Work instructions:
• A. Translate this sentence from the passage on RAID types into Spanish: "It provides the highest degrees of I/O performance, but offers no fault tolerance."
• B. List every line of the rows that contains the word "size". Case counts.

Reading passage:
__________________________________________________

Each RAID type has unique availability, cost, performance, scalability, and serviceability characteristics. Understanding them allows you to make an informed selection when creating your array disk topology.
1.1 Non-Fault-Tolerant RAID Types
There are two non-fault-tolerant RAID types available in ftScalable Storage, RAID-0 and NRAID.
1.1.1 RAID-0
A RAID-0 VDISK consists of at least two physical disk drives, with data striped across all the physical disk drives in the set. It provides the highest degrees of I/O performance, but offers no fault tolerance. Loss of any physical disk drive will cause total loss of data in this VDISK.
Since RAID-0 is a non–fault-tolerant RAID type, the ftScalable Storage array cannot automatically take marginal or failing physical disk drives out of service and proactively rebuild the data using an available spare disk drive. Instead, recovery completely depends on the traditional OpenVOS system of fault tolerance via duplexed disks.
As a result, a series of manual service operations (delete the failing VDISK, physically remove the bad physical disk, install a replacement physical drive, recreate the VDISK, reformat the logical disk, re-duplex via VOS) are required to recreate and recover any RAID-0 VDISK. Your data is simplexed until all these recovery operations are completed. For further information regarding the impacts that physical drive insertions or removals have on I/O processing, see Section 11.0, “Physical Disk Drive Insertions and Removals: Impacts to I/O Performance”.

__________________________________________________

Provided entries:
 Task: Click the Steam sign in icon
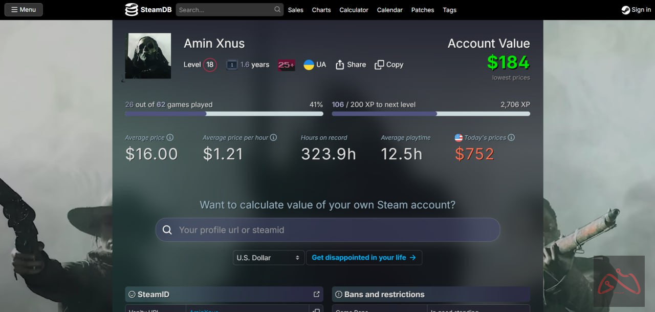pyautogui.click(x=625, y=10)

__________________________________________________

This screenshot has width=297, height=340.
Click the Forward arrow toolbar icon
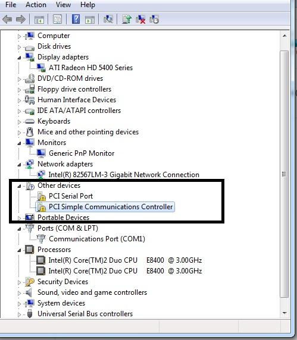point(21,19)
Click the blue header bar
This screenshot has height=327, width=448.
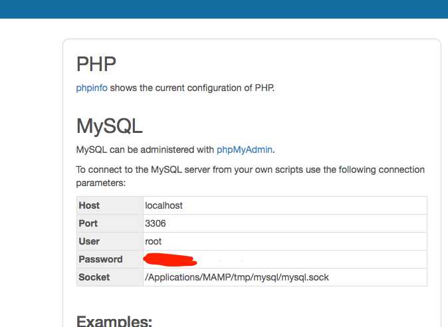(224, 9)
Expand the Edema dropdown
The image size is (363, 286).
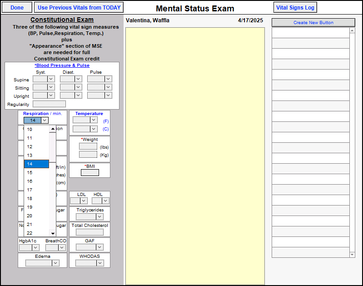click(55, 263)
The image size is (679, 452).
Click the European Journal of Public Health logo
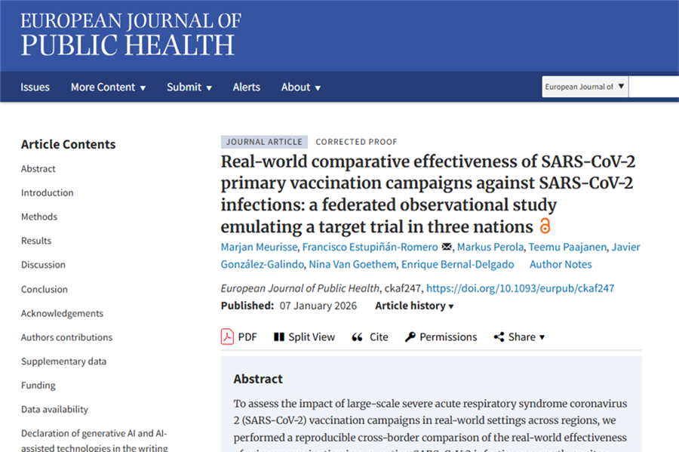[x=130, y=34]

__________________________________________________

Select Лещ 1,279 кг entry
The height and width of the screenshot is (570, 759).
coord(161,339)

__________________________________________________

Answers given:
• A. Proporciona los más altos grados de rendimiento de E/S, pero no ofrece tolerancia a fallos.

• B.
The image size is (363, 286).
The image size is (679, 452).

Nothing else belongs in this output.